Today is the 91st anniversary of the Great October Revolution (which occurred on October 25, 1917 in the Julian Calendar, which Russia was still using at the time). It ushered in a time of high hopes and utopian dreams that were based upon a system doomed to fail for the simple reason that it runs counter to the fundamentals of human nature.

However, at the same time we live in the midst of millions of successful communistic societies -- ask any exterminator about the resilience of an ant or termite colony. And not all of these are harmful pests, for many familiar fruits and vegetables depend upon bees to pollinate them.

The eusocial insects' societies work because of their reproductive strategy, in which there is only one reproductive, while the others are sterile children or siblings of the current reproductive. As a result, kin selection leads them all to pull together when a society in which all are reproductives would pull apart.

The phenomenon of kin selection also helps explain why what Marx called "primitive communism" can actually work -- the societies involved are small enough that the community is effectively coterminous with the kin group. Since everybody is family, there is a strong incentive to help one another out without worrying about one's own benefit accrued -- a benefit to a close relative is essentially a benefit to one's own posterity.

As a result, science fiction writers have often tried to imagine a society where different reproductive strategies enable communism to actually work on a large scale for intelligent beings. For instance Eric Flint, an avowed Trotskyist in his politics, populated the world of Mother of Demons with the owoc and gukuy, eusocial mollusks who are just beginning to develop cities and a roughly Bronze Age civilization.
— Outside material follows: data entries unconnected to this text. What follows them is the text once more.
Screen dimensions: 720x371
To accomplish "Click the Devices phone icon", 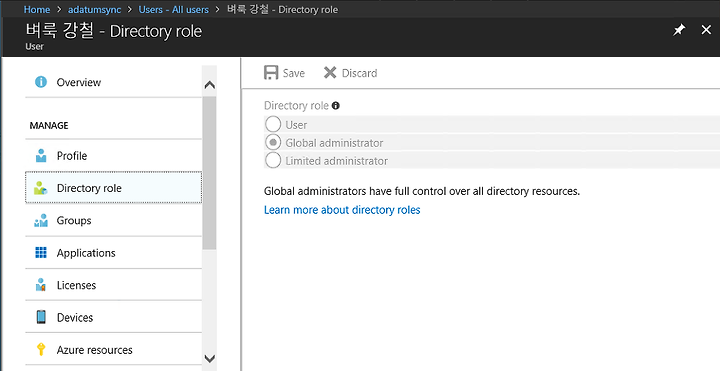I will tap(41, 317).
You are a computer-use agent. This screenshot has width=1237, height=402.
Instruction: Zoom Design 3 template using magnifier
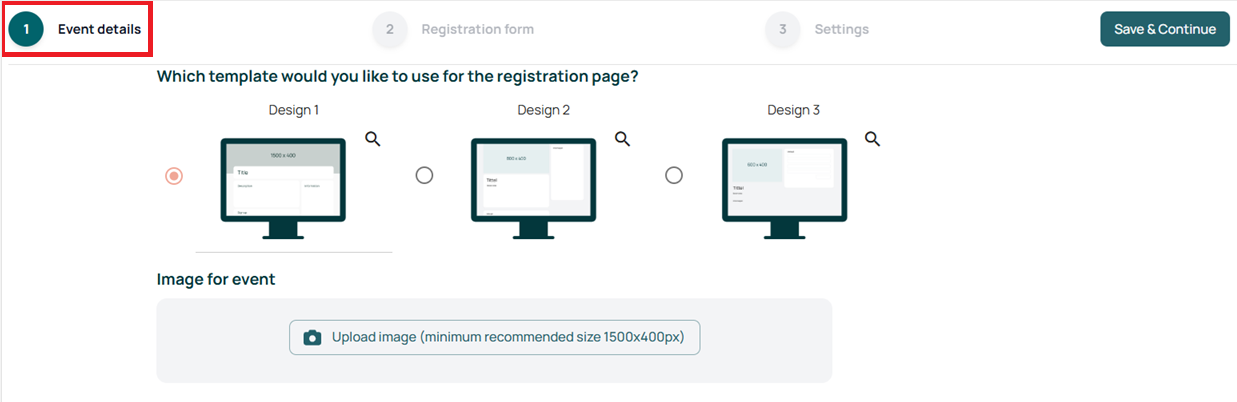872,139
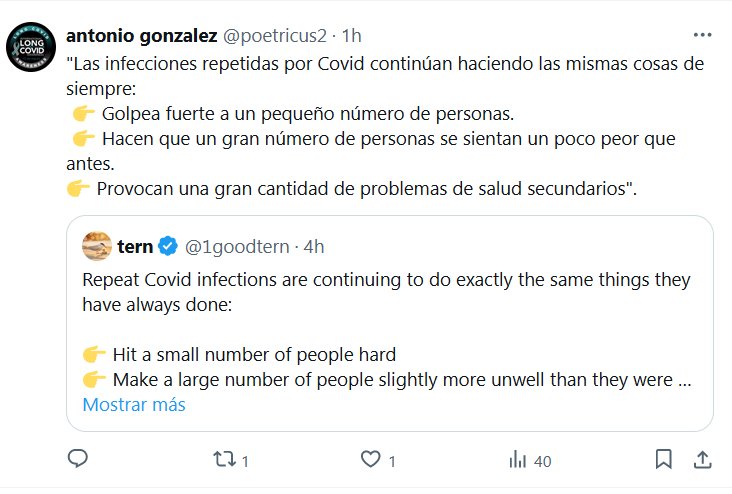This screenshot has width=732, height=494.
Task: Like the tweet with the heart icon
Action: 371,460
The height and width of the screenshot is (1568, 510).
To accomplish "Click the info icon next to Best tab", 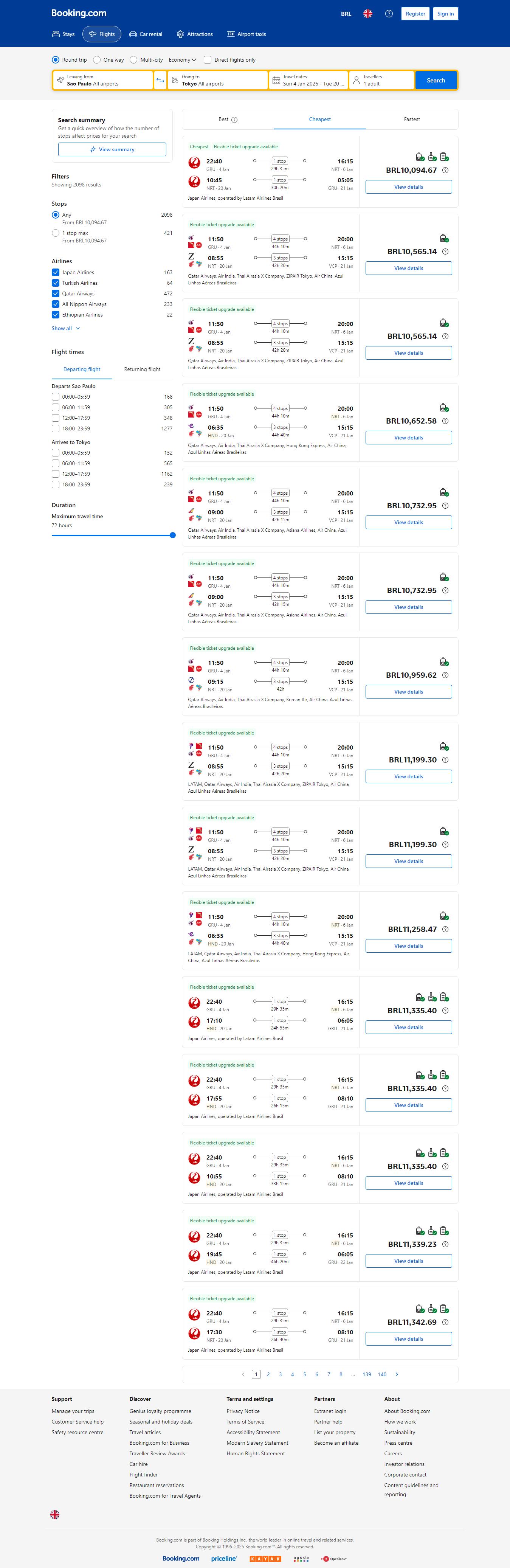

But the possibility of eusocial strategies doesn't have to be limited to weird aliens in a universe that includes the ability to modify human beings at will. The Borg of Star Trek have used cybernetic technology to turn themselves into a hive society with a single Queen who seems to serve as much as a controlling brain as a mother of all living. Less grotesquely but still rather disturbing, the First Family of Patrick Tilley's Cloud Warrior and its various sequels are portrayed as being the genetic source of mass of the populace of the Amtrak Federation, who are apparently sterile.

And Charles Stross in his fascinating, almost surrealistic Missile Gap
suggests that the Communists, faced with the enmity of eusocial insectoid races, may well have resorted to transhumanism to realize their own ideals in one or more iterations of human history found on the giant disk.